The federal EHR incentive payment program established in 2009 has helped boost EHR adoption to nearly 81% of hospitals and 59% of physicians and other eligible professionals while spending almost $15.9 billion. But Congress, in establishing the program, excluded nursing homes, other long-term care facilities, assisted living and other residential care providers.
The studied facilities included corporate-owned assisted-living facilities as well as noninstitutional settings such as personal-care homes, adult-care homes, board-care homes, and adult foster-care homes, which typically are mom-and-pop operations that do not provide medical care or have medical professionals on staff. Even larger assisted-living facilities generally provide limited medical care. In addition, these facilities typically do not receive payment from Medicare, Medicaid, or private insurers, with most residents paying the costs out of pocket.
David Kyllo, executive director of the National Center for Assisted Living, representing 3,300 assisted-living providers. Kyllo said the NCHS study was the most comprehensive look at the industry in its history. Although somewhat dated now, the 2010 data on relatively low levels of EHR adoption by assisted-living providers was unsurprising, he said.
The cost of the EHR systems is a barrier for assisted-living organizations. Also, depending on state regulations, which vary widely, some assisted-living sites are limited in what they can and cannot track. “For some licensure categories in some states, by virtue of their license, they can't track certain types of healthcare information because of their scope of practice,” Kyllo said.
Those assisted-living communities that are linked to a healthcare system, “where the hospital and long-term care are all tied together, they'd certainly be the earliest adopters,” Kyllo said. But EHR use is growing within the assisted-living community, he said, driven by healthcare payment reform and the advent of accountable care organizations.
The lack of EHR connectedness of these facilities could present a challenge for hospital systems that work with patients living in these residential care settings. “All providers are going to have to track hospital readmissions, because of the changes in Medicare,” and penalties for 30-day hospital readmissions, Kyllo said. “The 30 days is regardless of where the discharge occurs to. The count applies if they go home or to a skilled nursing facility or go to assisted living. The predominant population we all care for is the Medicare population, so it becomes a factor for us, too.”
Even among those residential care communities reporting an EHR, the quality and functionality of the systems that were being used was called into question by the survey results, which asked participants which of 16 EHR functions they used.
For example, of those organizations that used an EHR, only 72% of the systems listed a resident's medications, 70% had a list of medication allergies, 53% kept clinical notes, 45% had problem lists, 43% warned of drug interactions and 42% took electronic orders.
Systems with interoperability were even scarcer. Just 40% of the EHR systems used by respondents to the survey could communicate with any other provider, only 23% could link with a pharmacy and just 17% could exchange information with other physicians.
NCHS researcher Christine Caffrey is a co-author of the data brief on EHR use in residential care, the first of its kind by the agency, and other reports about the national survey, which included on-site interviews with operators and residents.
“About 2,300 facilities that ended up participating,” Caffrey said. “It ranged from those small ma-and-pa ones, to the big ones with 100 or more beds.” The minimum size of state-regulated facilities surveyed was four beds.

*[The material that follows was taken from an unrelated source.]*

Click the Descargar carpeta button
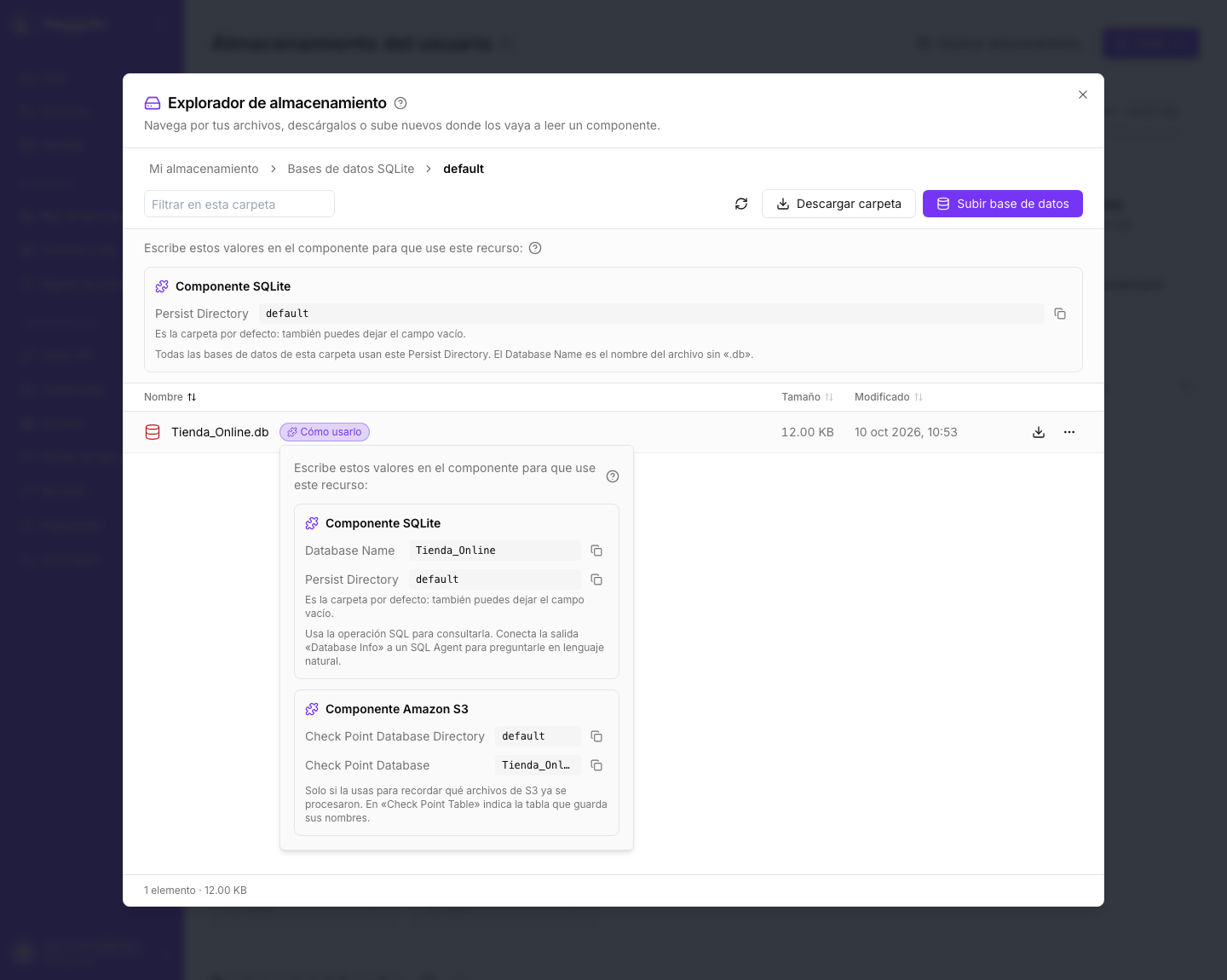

According to the NCHS, these residential care communities serve 733,000 people, more than half of whom are age 85 and older, providing them a place to live and be cared for, including help with bathing 72%, dressing 52% and eating 22%. The median length of stay is 22 months. Nearly three-fourths of residents have at least two common chronic medical conditions, with high blood pressure (57%) and Alzheimer's and other forms of dementia (42%) being the most frequent. Nearly a quarter (24%) of residents has been hospitalized within the past 12 months.
During a webinar last month, Dr. Farzad Mostashari, head of the Office of the National Coordinator for Health Information Technology at HHS, said he wanted to set up a voluntary testing and certification program for health information technology systems designed for use by these other care providers not covered by the EHR incentive program. Mostashari also released a 14-page guidance (PDF) on the “Principles and Strategy for Accelerating Health Information Exchange.”
Last week, the federally chartered Health Information Technology Policy Committee was asked to make recommendations to ONC about a proposed voluntary EHR certification program “that would improve interoperability across a greater number of care settings,” said ONC spokesman Peter Ashkenaz. The recommendations are to address EHRs used in long-term, post-acute care and behavioral health, he said.